[Stored entries]
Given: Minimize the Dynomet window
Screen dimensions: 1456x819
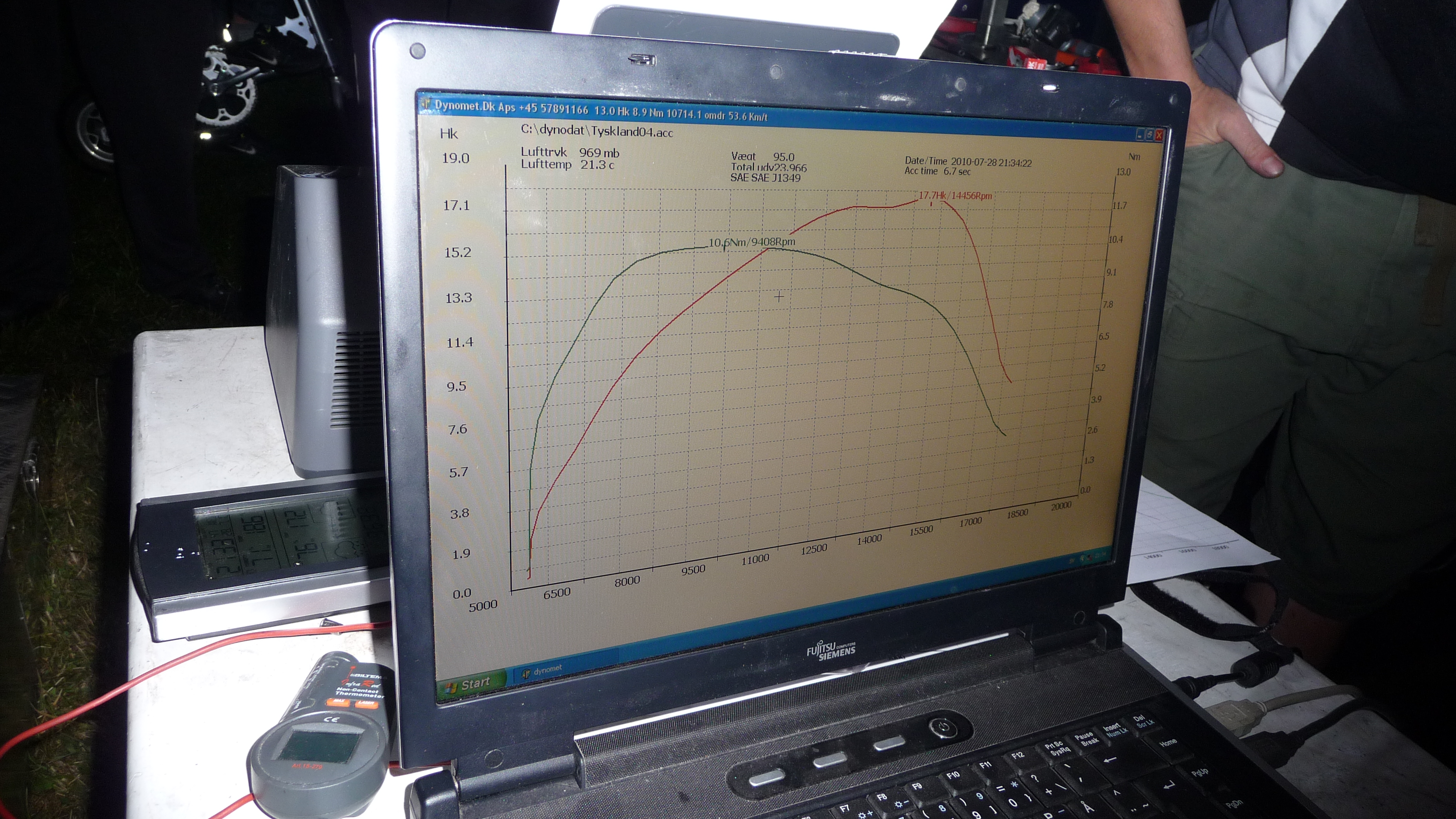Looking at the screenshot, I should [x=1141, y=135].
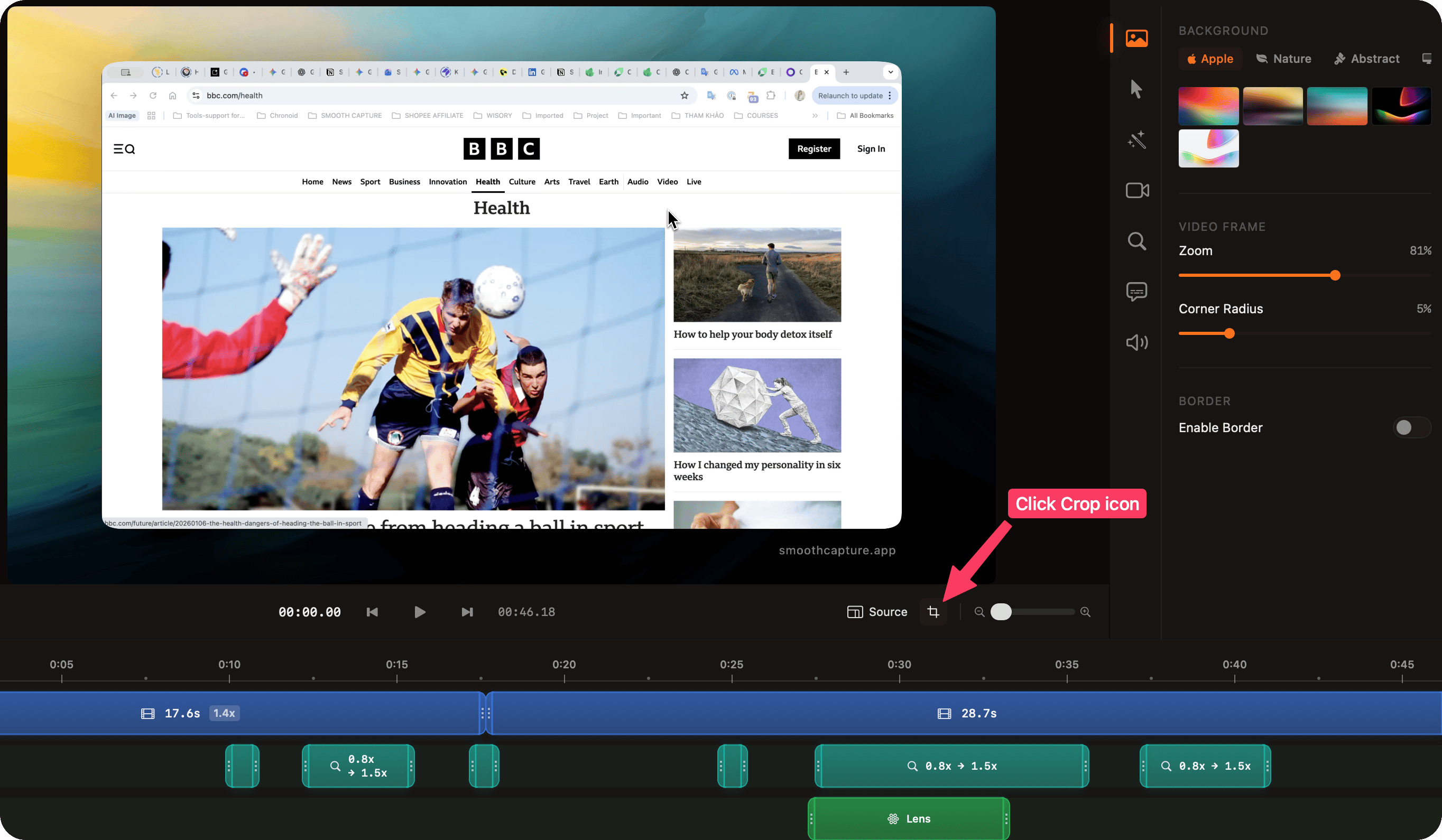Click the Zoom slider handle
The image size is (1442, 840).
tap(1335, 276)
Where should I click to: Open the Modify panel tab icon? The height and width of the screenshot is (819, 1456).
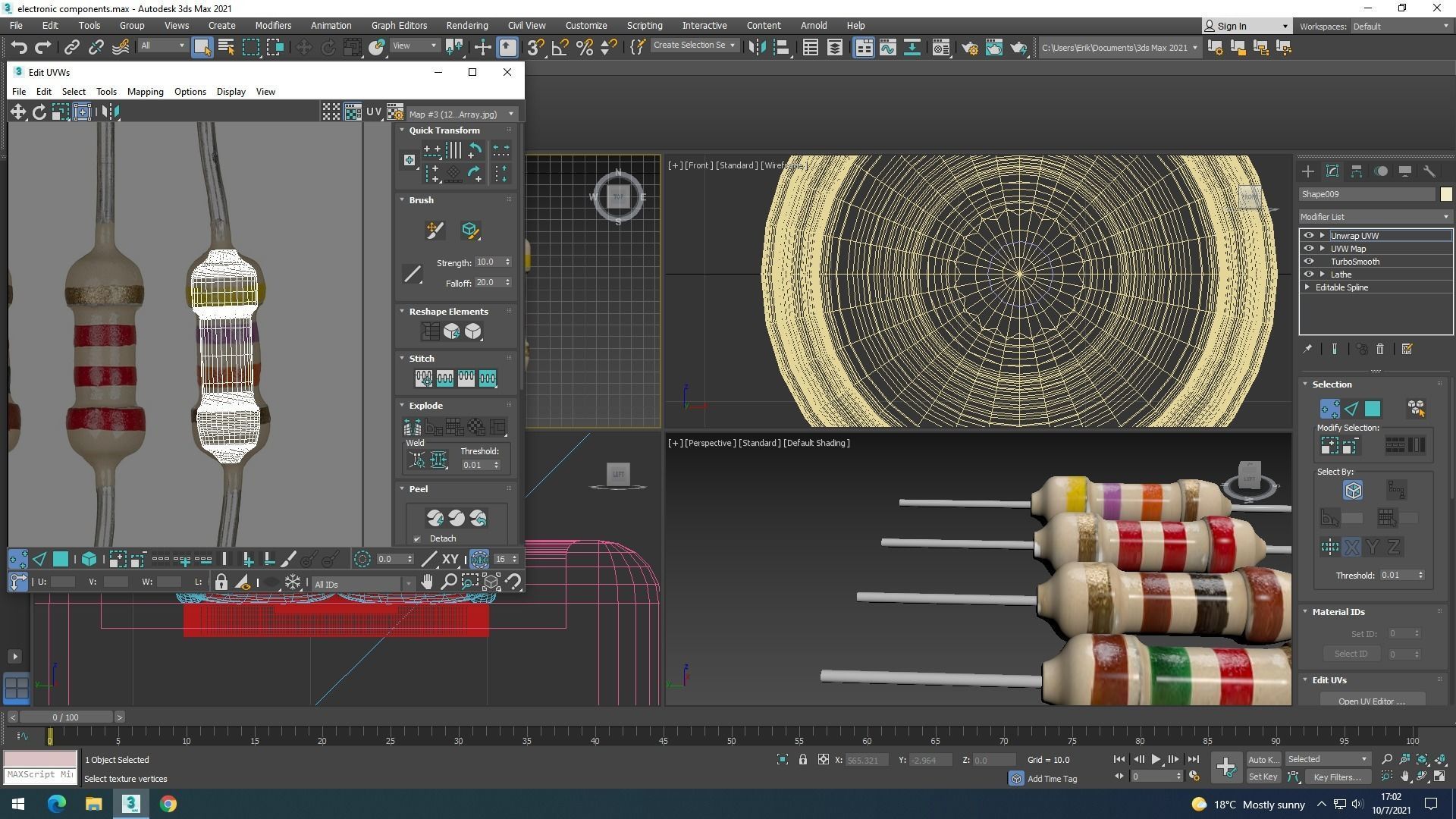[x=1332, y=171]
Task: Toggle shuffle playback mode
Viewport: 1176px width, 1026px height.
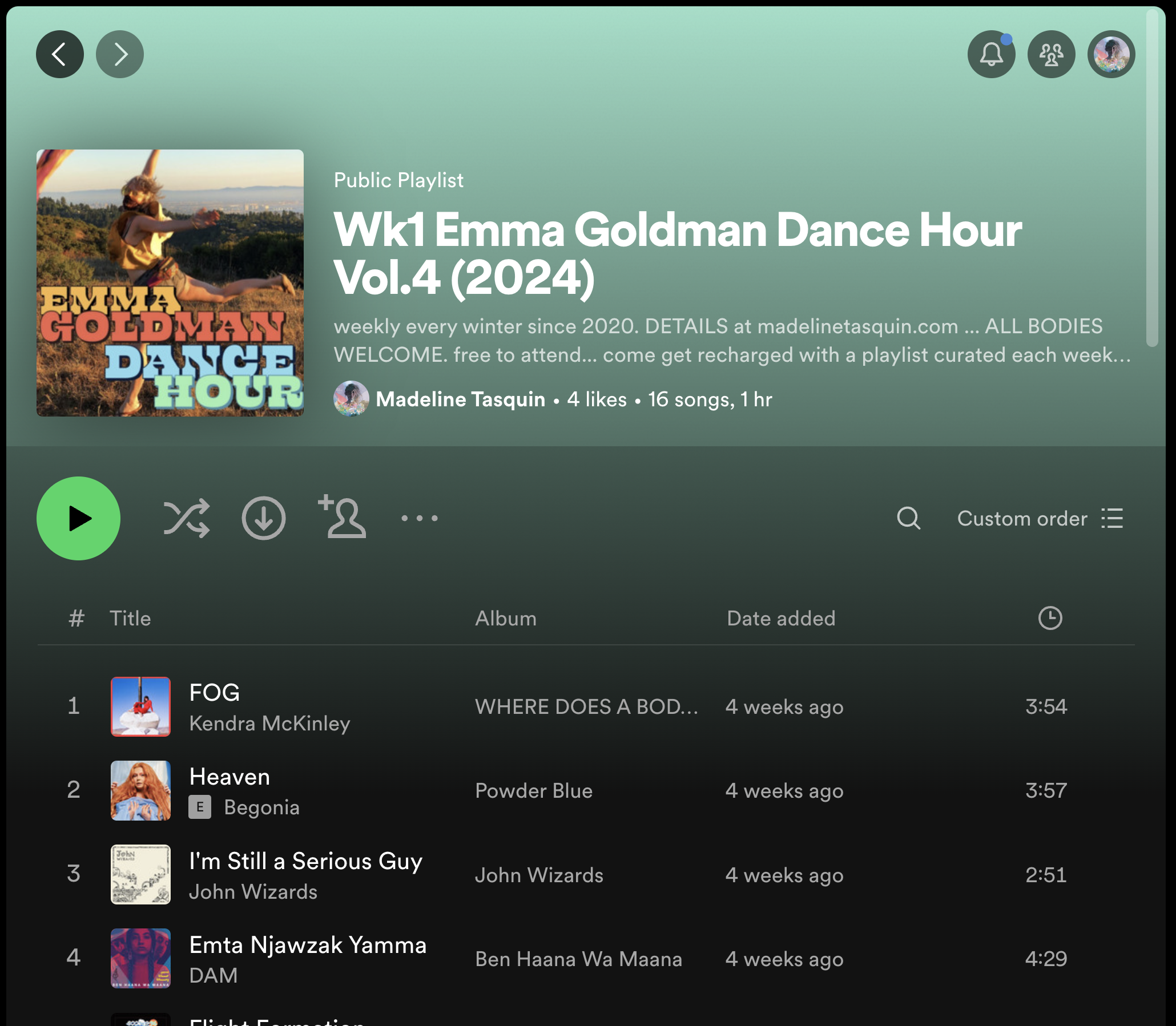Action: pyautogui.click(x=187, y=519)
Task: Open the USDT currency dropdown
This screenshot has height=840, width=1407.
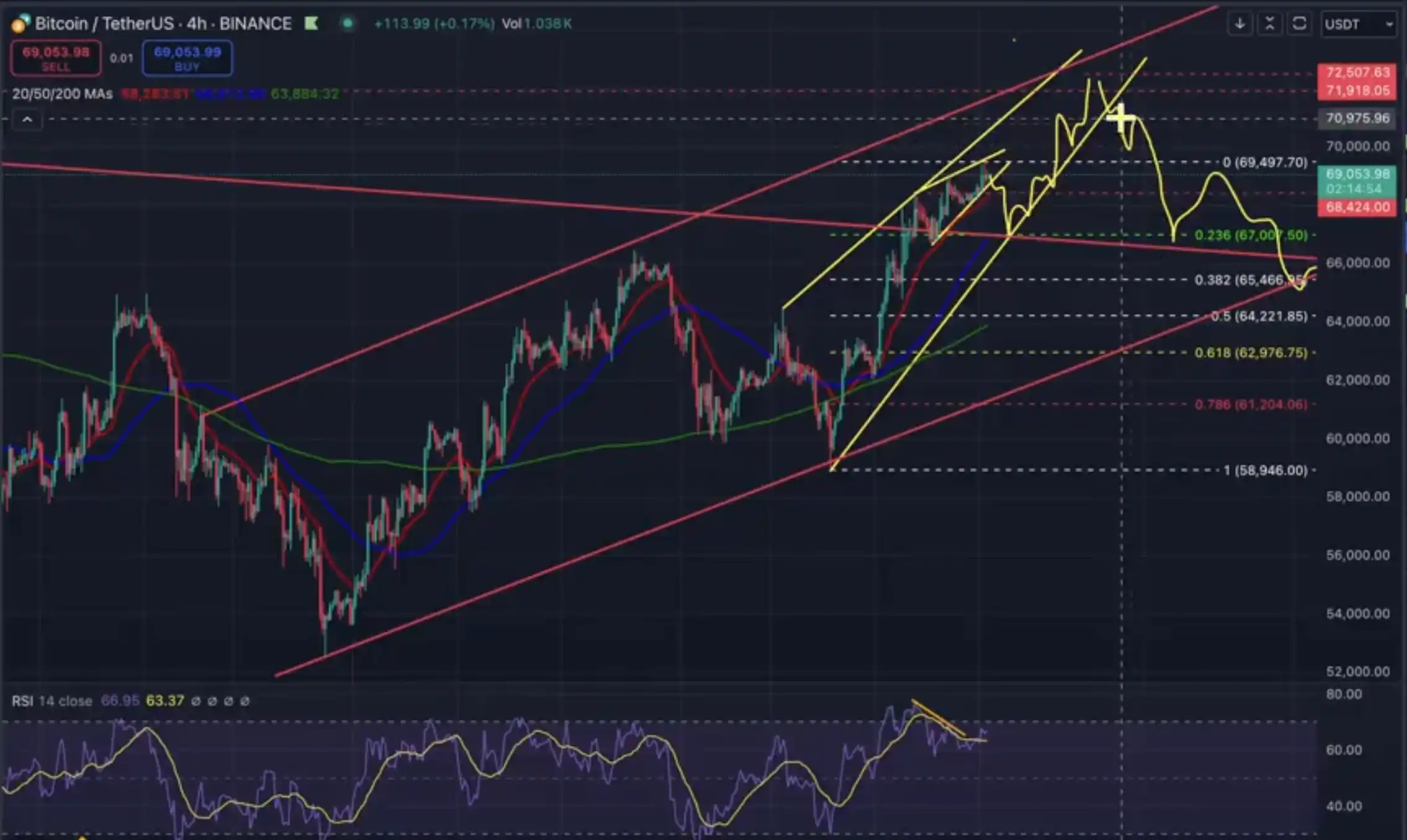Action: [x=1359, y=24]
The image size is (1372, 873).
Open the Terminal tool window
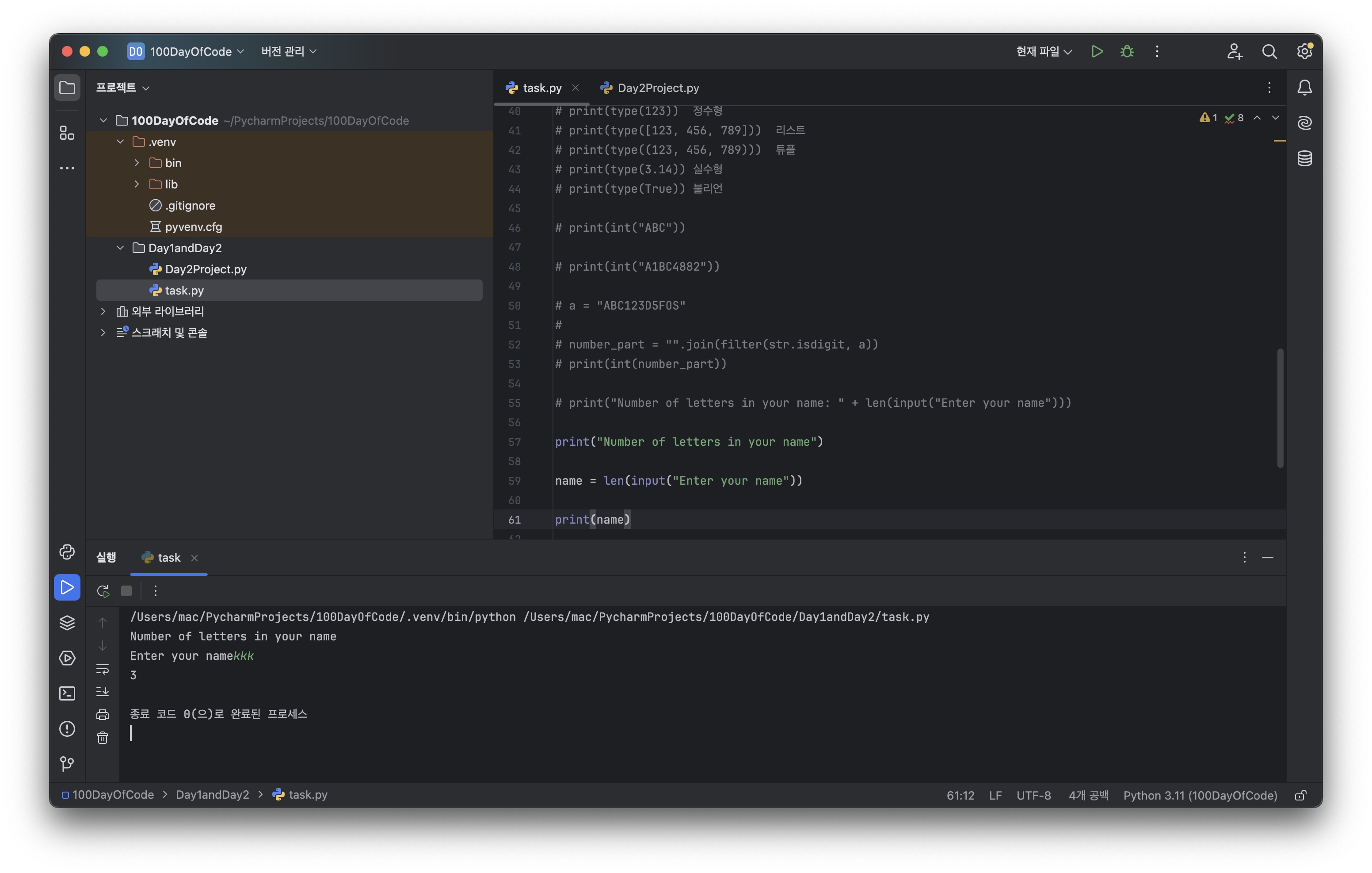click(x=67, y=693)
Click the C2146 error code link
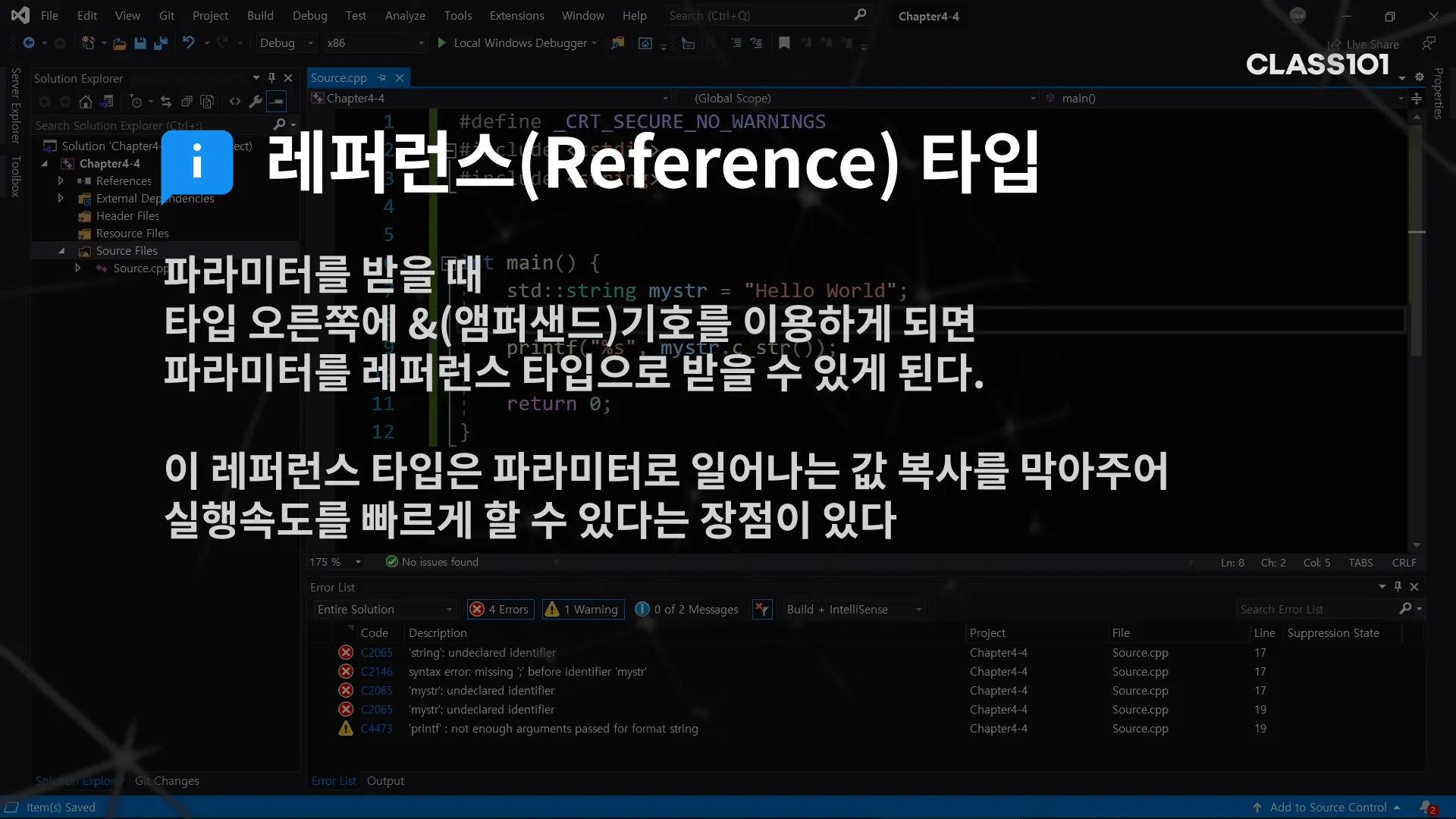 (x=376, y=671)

[AIM OF THE EXERCISE]:
Please give back the data above word for word, with no pictures included.

[ANSWER BOX]:
Given: Minimize the Dynomet window
Screen dimensions: 1456x819
Looking at the screenshot, I should [x=1141, y=135].
Click the Zoom slider handle
The image size is (1442, 840).
tap(1335, 276)
Where should I click to: Open the Modify panel tab icon? The height and width of the screenshot is (819, 1456).
[x=1332, y=171]
Task: Toggle shuffle playback mode
Viewport: 1176px width, 1026px height.
Action: pyautogui.click(x=187, y=519)
Task: Open the USDT currency dropdown
This screenshot has height=840, width=1407.
Action: [x=1359, y=24]
The image size is (1372, 873).
Open the Terminal tool window
click(x=67, y=693)
Click the C2146 error code link
 (x=376, y=671)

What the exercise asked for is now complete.